-- Document section --
Posted by Cyndi Lou in , , ,

I am empty. I am tired. I am discouraged, and I am weary. Those are the facts. That is the reality I am dealing with over the course of the past few weeks. I am not here today to encourage, or discourage, just to be real. I am also not here to gain encouragement from you. Again, I am just trying to be real. I really enjoy this blogging- connecting with friends and family this way. I enjoy writing. I enjoy pictures. I thrive on encouraging others. God created that in me, as part of my nature. But, I have no encouraging words to share or any neat stories to tell you today. I am just sharing that I am weary, tired from walking this walk.

Lately, at every turn, this world seems to be getting darker and more dismal, and I truly wonder what 1 person can do to make a difference. What can 1 mom, 1 wife, 1 daughter, 1 friend, 1 employee do to really and truly make a difference? I am still praying about that and pondering that, in my weary state. I need to be refreshed and rejuvenated. That is hard to do when you are running on empty. I have discovered a new song, as of late, and I think, NO, I know that God placed it in my path at just the right moment, at just the right time. Over the past 3 weeks, I play this song almost daily, many times more than once a day. I sing along with it, crying out to God. I cry to it. I meditate to it. I talk to my God to it. Sometimes, I am quiet and simply listen to it. The song should be playing now, as you read this post. Well, it USED to be playing. I changed the play list to play more upbeat songs. The words are below.....

-- Data provided --
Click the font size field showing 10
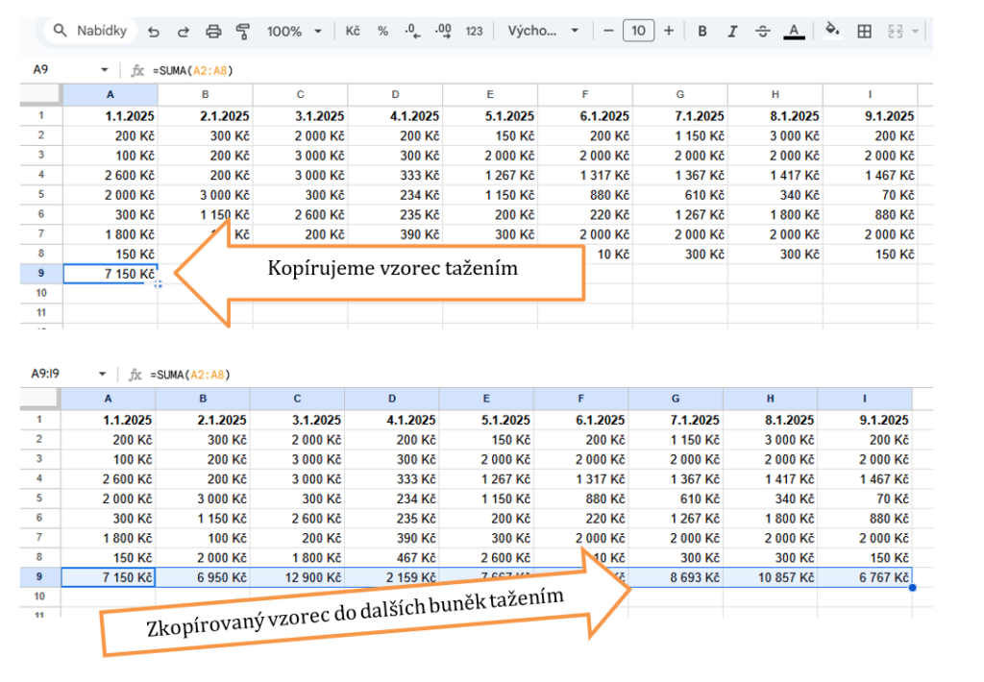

-- Goal 1 --
In the blog post, how often has the writer played the new song over the past 3 weeks?
-- Goal 2 --
Please translate this sentence from the blog post into French: "I thrive on encouraging others."
-- Goal 3 --
Write a continuation of the blog post that picks up after its final sentence.
The data has no connection to the blog post.

-- Exercise answer 1 --
Almost daily, often more than once a day.

-- Exercise answer 2 --
Je m'épanouis en encourageant les autres.

-- Exercise answer 3 --
All That I Can Say
By The David Crowder Band

Lord I'm tired
So tired from walking
And Lord I'm so alone
And Lord the dark
Is creeping in

Creeping up
To swallow me
I think I'll stop
Rest here a while

Chorus:
And this is all that I can say right now
And this is all that I can give

And this is all that I can say right now
And this is all that I can give
That's my everything.

Oh, didn't You see me cryin'?
Oh, and did You hear me call Your name?
Wasn't it You I gave my heart to?
I wish You'd remember
Where you sat it down.

Chorus:
And this is all, this is all that I can say right now
I know it's not much
But, this is all that I can give
And that's my everything

This is all that I can say right now, right now
I know it's not much,
This is all that I can give
Yeah, That's my everything.


Bridge:
I didn't notice You were standing here
I didn't know that
That was You holding me
I didn't notice You were cryin' too
I didn't know that
That was You washing my feet

So, here I am saying all I can say is that my Jesus, my Savior, my God is standing right here beside me. He is holding me and He is crying with me.

He is standing beside me, as I try to make a difference in this big, huge, world that seems so lost and off track.

He is holding me as I try to get up each day and face a new day by His grace and with His strength.

He is crying with me when my tears fall and my heart breaks for...

The loss I see around me in precious families that didn't deserve to lose precious babies, precious children.
The dear friends I see waiting to get their babies, whether by nature, or by adoption. They are simply waiting and it is agonizing.
Dear friends I see struggling with life changing decisions and making moves, out of comfort zones, that are very difficult to make.
A world that I see moving further and further away from the One True God.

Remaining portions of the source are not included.